The Bank also established the China CITIC Bank Key Environmental, Social, and Governance (ESG) Evaluation Metrics for Credit Business, comprising 17 critical ESG indicators across environmental, social, and governance dimensions. During the review process, the Bank prioritizes clients’ energy management, pollutant emissions, green industry alignment, safety and quality standards, and equity governance. Evaluation results serve as a key input for credit approvals in sectors such as mining, manufacturing, and utilities including power, heating, gas, and water supply. This framework enhances ESG risk screening and elevates ESG risk management standards. By the end of 2024, these metrics have been implemented across all branches nationwide, covering approximately 70% of the aforementioned industries by transaction volume. The Bank actively monitors emerging sectors like new energy vehicles and advanced materials, while tracking trends in high-pollution, high-energy-consumption industries such as steel, aluminum electrolysis, and cement. By the end of 2024, the Bank had developed over 10 green industry-specific review standards and more than 30 standards for industries closely linked to green sectors.

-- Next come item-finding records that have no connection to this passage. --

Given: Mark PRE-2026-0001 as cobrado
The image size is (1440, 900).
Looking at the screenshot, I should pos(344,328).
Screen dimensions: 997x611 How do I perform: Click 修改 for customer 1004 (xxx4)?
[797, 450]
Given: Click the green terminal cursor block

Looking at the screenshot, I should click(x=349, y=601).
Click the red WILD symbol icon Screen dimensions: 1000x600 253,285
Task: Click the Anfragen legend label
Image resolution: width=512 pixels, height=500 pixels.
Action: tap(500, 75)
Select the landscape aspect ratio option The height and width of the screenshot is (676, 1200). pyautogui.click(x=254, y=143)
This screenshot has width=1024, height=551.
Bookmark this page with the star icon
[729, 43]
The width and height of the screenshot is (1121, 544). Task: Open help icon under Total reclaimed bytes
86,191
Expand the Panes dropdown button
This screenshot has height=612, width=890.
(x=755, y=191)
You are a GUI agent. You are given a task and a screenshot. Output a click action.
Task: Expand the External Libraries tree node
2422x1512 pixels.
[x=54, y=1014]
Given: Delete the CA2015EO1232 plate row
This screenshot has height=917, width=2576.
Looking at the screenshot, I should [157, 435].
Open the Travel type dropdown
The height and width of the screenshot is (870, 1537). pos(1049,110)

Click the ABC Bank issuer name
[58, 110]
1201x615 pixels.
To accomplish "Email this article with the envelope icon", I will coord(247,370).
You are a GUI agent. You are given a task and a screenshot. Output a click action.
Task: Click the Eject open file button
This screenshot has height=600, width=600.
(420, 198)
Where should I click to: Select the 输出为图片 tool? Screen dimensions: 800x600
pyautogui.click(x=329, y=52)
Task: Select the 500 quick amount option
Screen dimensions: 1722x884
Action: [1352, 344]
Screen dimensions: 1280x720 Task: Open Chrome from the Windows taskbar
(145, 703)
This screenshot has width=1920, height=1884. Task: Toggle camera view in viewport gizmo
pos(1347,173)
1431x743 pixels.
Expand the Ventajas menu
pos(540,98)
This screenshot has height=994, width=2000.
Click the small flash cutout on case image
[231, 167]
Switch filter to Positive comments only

In the Due Diligence Phase, for credit clients meeting due diligence requirements, the Bank conducts ESG risk assessments. Relationship managers are required to complete the 17 specific indicators outlined in the China CITIC Bank Key Environmental, Social, and Governance (ESG) Evaluation Metrics for Credit Business item by item. A preliminary assessment of the client’s ESG risks is then documented in the Credit Due Diligence Report. In the Review and Approval Phase, the Bank reviews the compliance, validity, and completeness of documents submitted by credit clients, analyzes each ESG-related indicator in the due diligence report, and evaluates ESG risks for each transaction. A formal review opinion on the client’s ESG risk profile is provided in the Credit Review Report.
In the Credit Utilization Review Phase, the client’s ESG risk management status serves as a critical factor in credit utilization reviews. After credit approval is granted, ESG risk assessments are verified against approval conditions during the credit utilization review. If significant ESG risks are identified, credit utilization is suspended as per contractual terms.
In the Post-Loan/Post-Investment Management Phase, the Bank collects, recognizes, categorizes, and dynamically analyzes ESG risk data from clients, assesses the impact of ESG risks on their operations, and adjusts five-category asset classifications and loan loss provisions accordingly.
Enhanced Post-Loan/Post-Investment ESG Monitoring and Early Warning: The Bank expands its post-loan/post-investment inspection indicators and early warning signals by incorporating ESG metrics. A Dynamic ESG Risk Assessment Table is maintained to provide real-time data for post-loan/post-investment management.
Enhanced Closed-Loop Management of “Review, Monitor, Re-Evaluate” (review and approval, monitoring and re-inspection): For critical ESG-related risks, the Bank’s Review and Approval, Monitoring, and Re-Evaluation teams jointly analyze issues, formulate mitigation strategies, and track outcomes. Policies, standards, rules and operational procedures are revised to ensure ESG risk information is fully integrated across all stages, achieving closed-loop management.
*The English version were translated based on the Simplified Chinese version. In case of any discrepancies among the versions, the Simplified Chinese version shall prevail.